------ Kaynak metin ------
Merhaba.
35. bölümle ilgili karışık hisler içindeyim.
Tam içim fena halde şişmişken “kırırım bu diziyi” deyip neredeyse kanalı
değiştiriyordum ki İlker Kaleli ve süperkulade tiradı mânî oldu. Gerçi bölümden
önce internete düşen videoyu izleyip hayran olmuştum ama, tekrar tekrar izlenesi
sahnelerine birini daha eklemiş Poyraz Karayel ekibi. Bir sürü mimiksiz, elini
kolunu nereye koyacağını bilemeyen, ses kullanımından bîhaber (çoğu zaman
dublaja sığınan) yeteneksizin "oyuncuyum" diye fink attığı ekranlarda böyle
performanslar seyredebildiğimiz için değerli işte bu dizi. (Bu arada Altın
Kelebek denen tırto organizasyon(suz)luğa tekrardan bi’ "n’aber?” demek
istiyorum bu vesileyle.)
Tabii vakti zamanında dediğim gibi biraz
Beşiktaş gibi bir dizi bu Poyraz Karayel. Zaman zaman kanser de ediyor ama
sevmişsin bir kere. Birkaç bölümdür hâsıl olan kanserimizin sebebi ise Sema
Koral ve hiç alışık olmadığımız üzere uzatılan hastalık mevzusu. Bölümün
başında korku filmi gibi Sema’nın odasında beliren Sefer tam Sema’yı güzelce
köşeye sıkıştırmıştı ki Zülfikâr güzel ortamı bozdu. Bu arada Sema’nın üzerinde
geçen bölüm farklı bir tişört/pijama vardı sanki, bana mı öyle geldi? Sema’yı
kâbustan uyanana kadar izlediğini anladığımız Sefer de elinde tuttuğu yüzüğü
görmedi mi acaba merak ettim. Yani bunlar olay yerine beraber gittiler,
Sefer’in arabası olmadığını varsayıyorum, ya Sema’nın arabayla ya taksiyle
gittiler. Yolda devam etseydiler konuşmaya biz de rahata erseydik, ha öğrendi
ha öğrenecek diye gerçekten içim şişti.
Tabii biz işler yoluna girecek diye
beklerken dizideki tek varoluş amacı Sefer’in kıçında dolanmak olan Dafne ve
kezbanlıkta level atlayıp bizi sükût-u hayale uğratan Sema tuz biber ekti. Sona
doğru Sema ve Mete oturup kahveiçerlerken “Hah,
şimdi de Sefer gelir bunları birlikte görür tam olur.” dedim neyse o kadar
klişesini biz bile hayal etmedik dediler sanırım. Allah razı olsun. İnsanı
zorla Mete’ye sempati duyduracaksınız. Mete demişken, bir kişi de demiyor ki “Aga
bunun burda hâlâ ne işi var?” Taşkafa’nın kuzu bile daha mantıklı duruyor evin
içinde yeminle.
------
§ **Verilen görev A**:
Poyraz Karayel yazısının bir bölümünü aynen yeniden yazın: "Tabii vakti zamanında" sözlerinin geçtiği yerden başlayın, "gerçekten içim şişti." sözlerinden sonra durun.
§ **Verilen görev B**:
Poyraz Karayel yazısında dizi hangi kulübe benzetiliyor?
Kayıtların Poyraz Karayel yazısıyla hiçbir ilgisi yoktur.
------ Gösterilen bilgiler ------
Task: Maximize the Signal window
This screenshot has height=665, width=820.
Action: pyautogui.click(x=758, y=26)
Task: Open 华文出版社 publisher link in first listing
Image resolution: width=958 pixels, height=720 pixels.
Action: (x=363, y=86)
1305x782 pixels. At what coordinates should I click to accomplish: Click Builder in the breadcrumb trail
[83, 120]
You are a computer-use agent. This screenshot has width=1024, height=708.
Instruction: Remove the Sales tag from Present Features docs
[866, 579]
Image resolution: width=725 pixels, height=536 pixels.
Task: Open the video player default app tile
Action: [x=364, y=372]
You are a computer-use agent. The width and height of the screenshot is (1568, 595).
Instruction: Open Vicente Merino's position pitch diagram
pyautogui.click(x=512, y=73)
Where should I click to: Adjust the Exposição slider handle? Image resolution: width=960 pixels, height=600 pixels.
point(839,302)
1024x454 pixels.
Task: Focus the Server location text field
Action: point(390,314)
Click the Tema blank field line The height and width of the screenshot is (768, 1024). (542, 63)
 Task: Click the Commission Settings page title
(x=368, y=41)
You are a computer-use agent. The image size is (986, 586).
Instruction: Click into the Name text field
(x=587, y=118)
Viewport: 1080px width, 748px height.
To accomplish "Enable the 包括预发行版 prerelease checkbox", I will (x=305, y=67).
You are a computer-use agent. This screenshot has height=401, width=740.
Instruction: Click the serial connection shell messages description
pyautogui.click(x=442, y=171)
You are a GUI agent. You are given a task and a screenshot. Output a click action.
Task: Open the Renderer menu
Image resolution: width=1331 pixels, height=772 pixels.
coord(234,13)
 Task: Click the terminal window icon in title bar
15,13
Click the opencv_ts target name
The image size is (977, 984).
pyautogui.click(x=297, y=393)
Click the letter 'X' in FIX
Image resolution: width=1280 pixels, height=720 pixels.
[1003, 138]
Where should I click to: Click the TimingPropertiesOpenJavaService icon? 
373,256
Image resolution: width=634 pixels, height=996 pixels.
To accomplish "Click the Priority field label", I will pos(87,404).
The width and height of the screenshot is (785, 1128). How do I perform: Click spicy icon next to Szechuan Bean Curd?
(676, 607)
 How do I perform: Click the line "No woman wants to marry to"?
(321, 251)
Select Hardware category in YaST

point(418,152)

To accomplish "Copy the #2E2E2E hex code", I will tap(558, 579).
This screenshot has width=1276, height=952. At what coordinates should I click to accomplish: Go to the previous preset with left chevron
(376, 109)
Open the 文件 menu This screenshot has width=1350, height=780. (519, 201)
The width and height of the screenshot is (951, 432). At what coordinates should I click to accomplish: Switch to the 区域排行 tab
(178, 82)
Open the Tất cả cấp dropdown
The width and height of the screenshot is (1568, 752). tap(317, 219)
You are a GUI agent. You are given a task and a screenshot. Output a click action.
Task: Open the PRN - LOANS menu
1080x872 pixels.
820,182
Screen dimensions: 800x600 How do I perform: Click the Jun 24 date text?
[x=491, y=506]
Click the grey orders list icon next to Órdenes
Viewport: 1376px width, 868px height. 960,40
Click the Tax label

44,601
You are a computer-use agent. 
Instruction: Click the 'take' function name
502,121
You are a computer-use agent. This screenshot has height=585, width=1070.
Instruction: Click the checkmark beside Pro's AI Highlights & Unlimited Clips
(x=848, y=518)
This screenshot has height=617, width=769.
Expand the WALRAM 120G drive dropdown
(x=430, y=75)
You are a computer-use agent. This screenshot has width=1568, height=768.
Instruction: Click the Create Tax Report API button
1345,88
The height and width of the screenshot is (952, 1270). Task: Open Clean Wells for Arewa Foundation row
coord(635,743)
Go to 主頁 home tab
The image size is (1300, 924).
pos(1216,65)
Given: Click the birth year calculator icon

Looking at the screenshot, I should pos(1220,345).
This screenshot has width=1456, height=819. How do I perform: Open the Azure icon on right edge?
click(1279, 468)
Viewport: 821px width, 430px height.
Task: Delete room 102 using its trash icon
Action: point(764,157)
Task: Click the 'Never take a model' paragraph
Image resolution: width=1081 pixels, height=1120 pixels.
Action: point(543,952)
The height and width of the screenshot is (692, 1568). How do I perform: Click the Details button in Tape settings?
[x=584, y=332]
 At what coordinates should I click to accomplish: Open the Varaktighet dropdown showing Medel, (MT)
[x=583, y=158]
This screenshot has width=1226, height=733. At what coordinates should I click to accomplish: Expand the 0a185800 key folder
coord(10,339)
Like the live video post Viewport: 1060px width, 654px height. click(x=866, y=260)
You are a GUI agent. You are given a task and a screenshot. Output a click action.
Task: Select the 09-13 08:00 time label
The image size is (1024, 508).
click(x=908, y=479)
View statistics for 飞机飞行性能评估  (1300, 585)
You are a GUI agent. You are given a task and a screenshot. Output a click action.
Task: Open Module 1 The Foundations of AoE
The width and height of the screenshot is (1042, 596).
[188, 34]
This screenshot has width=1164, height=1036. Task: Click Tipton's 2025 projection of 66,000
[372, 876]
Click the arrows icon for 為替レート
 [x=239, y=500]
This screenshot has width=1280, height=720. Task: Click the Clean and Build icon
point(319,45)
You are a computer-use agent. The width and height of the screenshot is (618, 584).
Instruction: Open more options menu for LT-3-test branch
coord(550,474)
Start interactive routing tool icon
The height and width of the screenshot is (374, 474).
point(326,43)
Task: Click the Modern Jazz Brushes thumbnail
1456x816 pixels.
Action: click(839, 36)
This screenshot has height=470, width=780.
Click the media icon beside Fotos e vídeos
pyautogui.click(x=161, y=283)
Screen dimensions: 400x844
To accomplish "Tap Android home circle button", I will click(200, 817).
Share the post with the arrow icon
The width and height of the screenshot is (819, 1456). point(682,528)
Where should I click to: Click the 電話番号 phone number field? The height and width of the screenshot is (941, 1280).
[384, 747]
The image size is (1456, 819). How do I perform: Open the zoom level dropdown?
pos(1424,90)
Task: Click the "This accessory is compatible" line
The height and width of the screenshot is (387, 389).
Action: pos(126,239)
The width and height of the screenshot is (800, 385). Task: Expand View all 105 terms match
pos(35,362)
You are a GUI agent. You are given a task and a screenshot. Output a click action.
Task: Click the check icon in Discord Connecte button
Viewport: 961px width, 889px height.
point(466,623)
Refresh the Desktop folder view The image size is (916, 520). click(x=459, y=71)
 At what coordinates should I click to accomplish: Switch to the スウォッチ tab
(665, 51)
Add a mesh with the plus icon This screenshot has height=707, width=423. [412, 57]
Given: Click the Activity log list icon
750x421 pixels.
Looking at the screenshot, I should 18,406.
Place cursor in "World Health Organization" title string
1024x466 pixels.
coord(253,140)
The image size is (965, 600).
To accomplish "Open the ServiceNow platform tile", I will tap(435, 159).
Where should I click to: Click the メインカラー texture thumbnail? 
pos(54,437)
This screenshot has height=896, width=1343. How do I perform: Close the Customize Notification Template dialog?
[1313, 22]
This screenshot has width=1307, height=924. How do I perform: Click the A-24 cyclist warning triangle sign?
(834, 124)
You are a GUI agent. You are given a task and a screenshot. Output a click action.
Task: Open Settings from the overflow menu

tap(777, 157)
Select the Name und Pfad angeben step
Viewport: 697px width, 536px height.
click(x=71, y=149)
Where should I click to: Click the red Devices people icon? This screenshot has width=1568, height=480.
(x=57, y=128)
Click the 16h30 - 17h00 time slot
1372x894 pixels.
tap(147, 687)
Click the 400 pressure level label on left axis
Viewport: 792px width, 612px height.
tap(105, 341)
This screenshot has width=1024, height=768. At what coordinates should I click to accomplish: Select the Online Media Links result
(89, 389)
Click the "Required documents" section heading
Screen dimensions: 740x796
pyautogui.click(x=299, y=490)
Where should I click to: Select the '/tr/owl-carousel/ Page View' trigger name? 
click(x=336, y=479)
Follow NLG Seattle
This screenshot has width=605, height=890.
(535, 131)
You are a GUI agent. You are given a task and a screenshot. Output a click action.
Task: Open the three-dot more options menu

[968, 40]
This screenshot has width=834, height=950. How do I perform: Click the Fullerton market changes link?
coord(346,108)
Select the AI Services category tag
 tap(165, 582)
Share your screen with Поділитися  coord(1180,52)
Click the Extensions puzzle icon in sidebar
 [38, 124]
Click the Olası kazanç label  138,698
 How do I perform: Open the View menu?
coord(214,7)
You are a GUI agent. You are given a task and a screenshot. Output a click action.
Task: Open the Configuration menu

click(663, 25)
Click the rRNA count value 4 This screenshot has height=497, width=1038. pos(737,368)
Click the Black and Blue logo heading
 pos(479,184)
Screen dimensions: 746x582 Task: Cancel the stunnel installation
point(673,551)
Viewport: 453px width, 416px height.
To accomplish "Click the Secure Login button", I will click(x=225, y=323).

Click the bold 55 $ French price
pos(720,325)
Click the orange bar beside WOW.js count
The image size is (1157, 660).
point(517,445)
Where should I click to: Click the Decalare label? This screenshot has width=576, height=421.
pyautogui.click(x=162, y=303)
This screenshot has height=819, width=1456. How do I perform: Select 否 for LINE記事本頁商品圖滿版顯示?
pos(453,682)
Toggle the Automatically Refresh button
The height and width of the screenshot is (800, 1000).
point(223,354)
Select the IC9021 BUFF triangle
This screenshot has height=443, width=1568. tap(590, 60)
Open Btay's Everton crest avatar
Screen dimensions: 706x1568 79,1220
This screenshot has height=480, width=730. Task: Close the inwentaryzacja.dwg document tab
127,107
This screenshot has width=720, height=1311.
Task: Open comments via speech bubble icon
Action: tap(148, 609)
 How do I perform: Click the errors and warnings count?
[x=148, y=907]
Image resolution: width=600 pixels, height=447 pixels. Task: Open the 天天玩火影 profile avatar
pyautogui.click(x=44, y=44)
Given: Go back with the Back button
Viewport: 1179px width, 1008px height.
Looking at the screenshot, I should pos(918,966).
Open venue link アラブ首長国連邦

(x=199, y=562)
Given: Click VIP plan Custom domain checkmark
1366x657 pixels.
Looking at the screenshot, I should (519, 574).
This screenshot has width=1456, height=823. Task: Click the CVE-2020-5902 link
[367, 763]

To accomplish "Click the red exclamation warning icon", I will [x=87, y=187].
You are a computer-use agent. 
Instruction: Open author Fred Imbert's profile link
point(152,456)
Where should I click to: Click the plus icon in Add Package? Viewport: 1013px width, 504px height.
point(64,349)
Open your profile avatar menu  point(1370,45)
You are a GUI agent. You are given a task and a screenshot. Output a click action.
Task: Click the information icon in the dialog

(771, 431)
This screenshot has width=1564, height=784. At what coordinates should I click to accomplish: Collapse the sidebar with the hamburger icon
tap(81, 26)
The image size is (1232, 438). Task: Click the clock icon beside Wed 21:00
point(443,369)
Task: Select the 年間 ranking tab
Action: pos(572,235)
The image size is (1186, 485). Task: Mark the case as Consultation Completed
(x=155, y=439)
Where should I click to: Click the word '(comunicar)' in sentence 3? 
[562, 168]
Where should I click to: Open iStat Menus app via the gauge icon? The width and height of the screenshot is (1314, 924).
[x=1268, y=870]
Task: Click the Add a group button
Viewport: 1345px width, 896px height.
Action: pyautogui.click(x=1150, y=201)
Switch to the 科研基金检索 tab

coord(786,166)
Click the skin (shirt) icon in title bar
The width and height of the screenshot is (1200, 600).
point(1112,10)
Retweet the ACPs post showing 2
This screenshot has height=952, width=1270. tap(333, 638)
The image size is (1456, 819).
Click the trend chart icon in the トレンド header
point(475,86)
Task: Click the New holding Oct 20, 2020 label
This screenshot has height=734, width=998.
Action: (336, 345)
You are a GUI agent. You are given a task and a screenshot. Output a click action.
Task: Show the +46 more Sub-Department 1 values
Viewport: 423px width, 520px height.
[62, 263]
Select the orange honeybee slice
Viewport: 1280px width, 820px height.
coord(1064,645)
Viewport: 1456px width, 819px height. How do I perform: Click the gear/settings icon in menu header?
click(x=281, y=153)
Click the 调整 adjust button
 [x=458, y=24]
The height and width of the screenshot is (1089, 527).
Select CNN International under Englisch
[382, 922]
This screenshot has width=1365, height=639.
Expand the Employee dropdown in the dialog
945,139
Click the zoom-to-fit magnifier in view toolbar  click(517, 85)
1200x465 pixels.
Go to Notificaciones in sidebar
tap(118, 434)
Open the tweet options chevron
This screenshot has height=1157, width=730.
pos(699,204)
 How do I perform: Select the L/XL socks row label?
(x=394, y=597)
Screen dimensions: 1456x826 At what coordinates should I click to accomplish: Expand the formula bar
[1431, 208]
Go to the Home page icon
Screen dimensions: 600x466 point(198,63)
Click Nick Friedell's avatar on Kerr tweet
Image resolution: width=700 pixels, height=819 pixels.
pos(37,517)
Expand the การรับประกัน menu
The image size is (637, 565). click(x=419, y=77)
------
§ **Beklenen çıktı A**:
Tabii vakti zamanında dediğim gibi biraz
Beşiktaş gibi bir dizi bu Poyraz Karayel. Zaman zaman kanser de ediyor ama
sevmişsin bir kere. Birkaç bölümdür hâsıl olan kanserimizin sebebi ise Sema
Koral ve hiç alışık olmadığımız üzere uzatılan hastalık mevzusu. Bölümün
başında korku filmi gibi Sema’nın odasında beliren Sefer tam Sema’yı güzelce
köşeye sıkıştırmıştı ki Zülfikâr güzel ortamı bozdu. Bu arada Sema’nın üzerinde
geçen bölüm farklı bir tişört/pijama vardı sanki, bana mı öyle geldi? Sema’yı
kâbustan uyanana kadar izlediğini anladığımız Sefer de elinde tuttuğu yüzüğü
görmedi mi acaba merak ettim. Yani bunlar olay yerine beraber gittiler,
Sefer’in arabası olmadığını varsayıyorum, ya Sema’nın arabayla ya taksiyle
gittiler. Yolda devam etseydiler konuşmaya biz de rahata erseydik, ha öğrendi
ha öğrenecek diye gerçekten içim şişti.

§ **Beklenen çıktı B**:
Beşiktaş'a benzetiliyor.